Guiné 61/74 - P22088: Memórias cruzadas da Região Boé: CART 1742: as principais ocorrências em 12 e 13 de janeiro de 1968, entre Canjadude e Cheche: três baixas e um prisioneiro (Jorge Araújo)


Imagem de satélite da região Leste, assinalando-se o itinerário entre Nova Lamego/Ché-Che, percurso de 47.5 km (Google.com,  hoje), ao longo do qual o perigo era uma constante, por efeito da existência de minas a/c e emboscadas, em particular durante a realização de colunas de reabastecimento.




O nosso coeditor Jorge [Alves] Araújo, ex-Fur Mil Op Esp/Ranger, CART 3494
(Xime e Mansambo, 1972/1974), professor do ensino superior, ainda no ativo.


MEMÓRIAS CRUZADAS DA REGIÃO DO BOÉ

A ACTIVIDADE OPERACIONAL DA CART 1742:

 AS PRINCIPAIS OCORRÊNCIAS EM 12 E 13 DE JANEIRO DE 1968, ENTRE CANJADUDE E CHÉ-CHE

- AS TRÊS BAIXAS E UM PRISIONEIRO DAS NT -

 

1. - INTRODUÇÃO


O presente texto nasce da leitura do P22059 (02Abr2021) e, concomitantemente, do interesse suscitado no seu aprofundamento, em particular os episódios relativos à actividade operacional da CART 1742 (1967-1969), com relevância para as ocorrências registadas na primeira quinzena do mês de Janeiro de 1968, onde perderam a vida, em combate, o Major Luís Vasco da Veiga Ferreira Pedras, da Chefia do Serviço de Material, QG/CTIG, o Fur Mil de Construções e Instalações, Abílio Duarte Jorge, do BENG 447,  e o soldado Saná Quetá, do Pel Mil 161.


Para além desse desiderato é justo deixar expresso os agradecimentos quer ao camarada Virgílio Teixeira, por ter tido a gentileza de partilhar mais algumas memórias da História da sua Unidade: o BCAÇ 1933 (Nova Lamego e São Domingos, 1967/1969) quer ao camarada Abel Santos, pelas suas (novas) imagens da «Jangada do Ché-Che», «peças» importantes na (para a) reconstrução do «grande puzzle» historiográfico do Blogue, que no dia 23 do corrente comemora o seu 17.º Aniversário.

* [Registos guardados]
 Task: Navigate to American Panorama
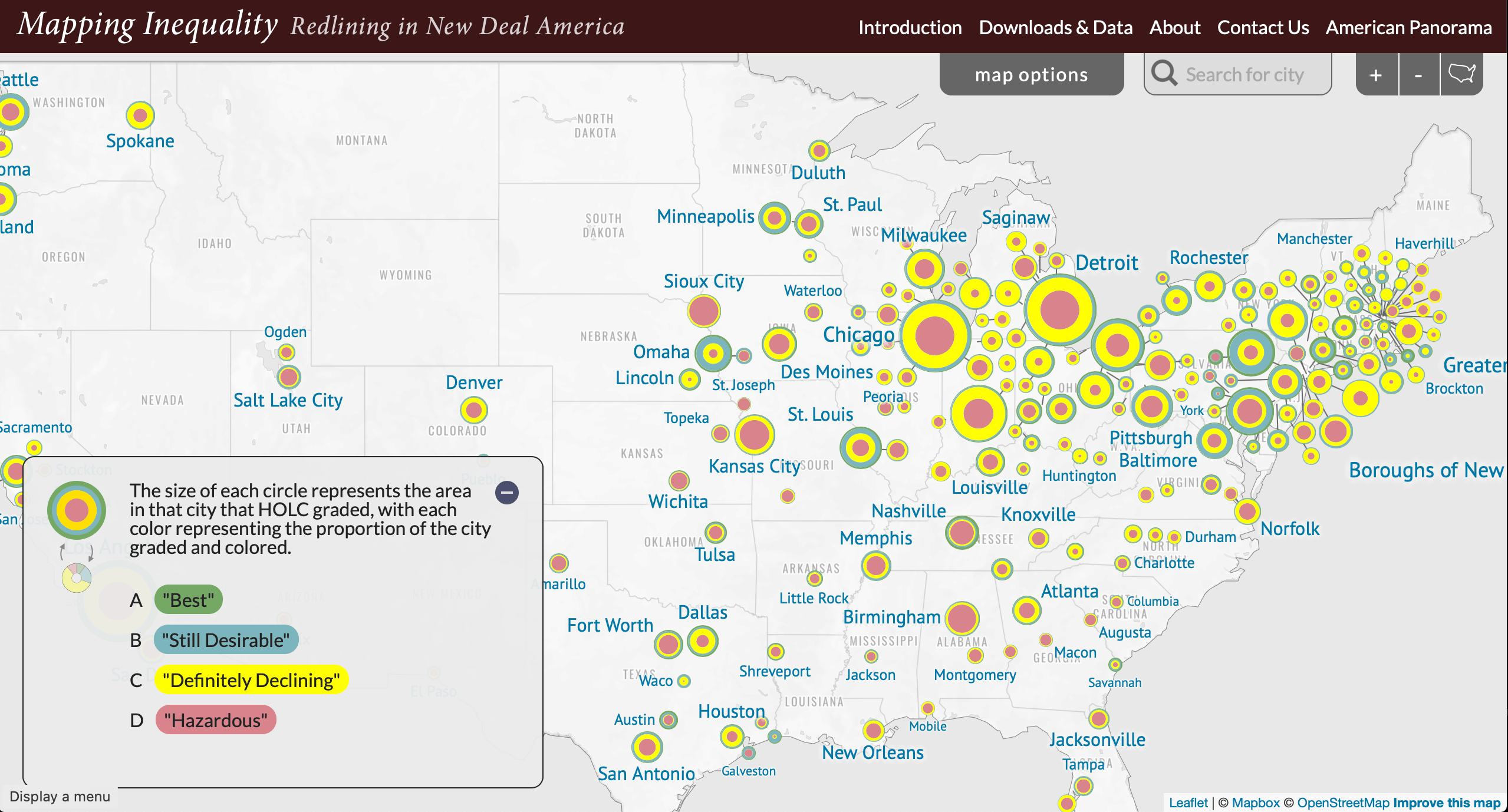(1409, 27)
==
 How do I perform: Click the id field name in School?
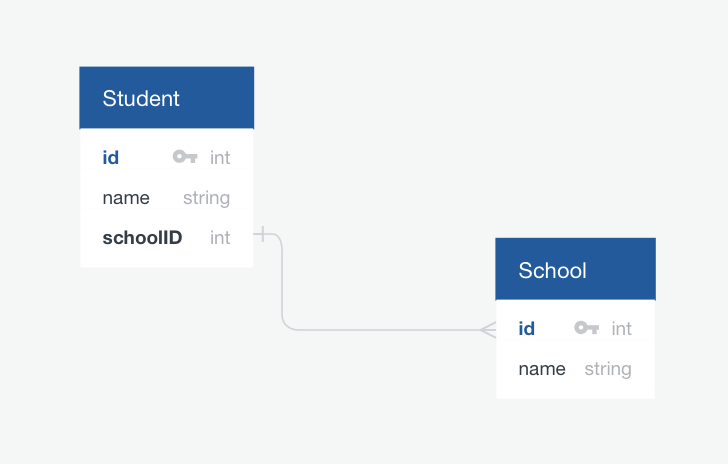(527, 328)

* [Objetivo do exercício]
Prossiga o excerto sobre a atividade operacional da CART 1742 na região do Boé, começando logo depois da última frase apresentada. Os registos não têm qualquer relação com o excerto.

* [Resultado do exercício]
Voltando à questão de partida, a metodologia que utilizámos na estruturação deste "fragmento" é semelhante às anteriores, tendo procedido à triangulação de conteúdos de várias fontes: oficiais e outras, de ambos os «lados do combate», em especial aqueles que se enquadravam no tema em análise.


2. - CECA - ASPECTOS DA ACTIVIDADE OPERACIONAL > CART 1742


Tendo por base os objectivos indicados na introdução, recorremos à bibliografia Oficial do Estado-Maior do Exército (CECA), «Resenha Histórico-Militar das Campanhas de África», 6.º Volume, tendo encontrado a seguinte referência:


◙ Zona Leste: «Operação Agora ou Nunca», realizada de 11 a 13 de Janeiro de 1968 (de 5.ª feira a sábado), envolvendo forças da CART 1742 (-), um Gr Comb da CCAÇ 5 e uma Sec/Pel Mil 161, com apoio aéreo, onde executaram no dia 12 [Jan] um patrulhamento de reconhecimento na região de Siai [infografia ao lado]

No decurso da missão, o IN atacou as NT instaladas em Dongol, provocando-lhes oito feridos graves, sete ligeiros e um desaparecido [António de Castro Aguiar; feito prisioneiro]. Na reacção, as NT causaram cinco mortos e muitos feridos em número não estimado. Encontrado um elemento IN ferido que, ao ser intimado a render-se,  abriu fogo e foi, por isso, abatido, apreendendo-se a sua arma, uma "Kalashinkov". (CECA; 6.º Vol., pp 163-164).



2.1 - NARRATIVA DE UM ELEMENTO DA CART 1742

 - O CASO DO "DIÁRIO" DE MÁRIO DOS ANJOS TEIXEIRA ALVES, 1.º CABO CORNETEIRO DA CART 1742 


Para a elaboração deste ponto era importante ter acesso ao histórico das actividades operacionais desenvolvidas pela Unidade em apreço, por considerarmos que a resenha Oficial ficara aquém do que era expectável.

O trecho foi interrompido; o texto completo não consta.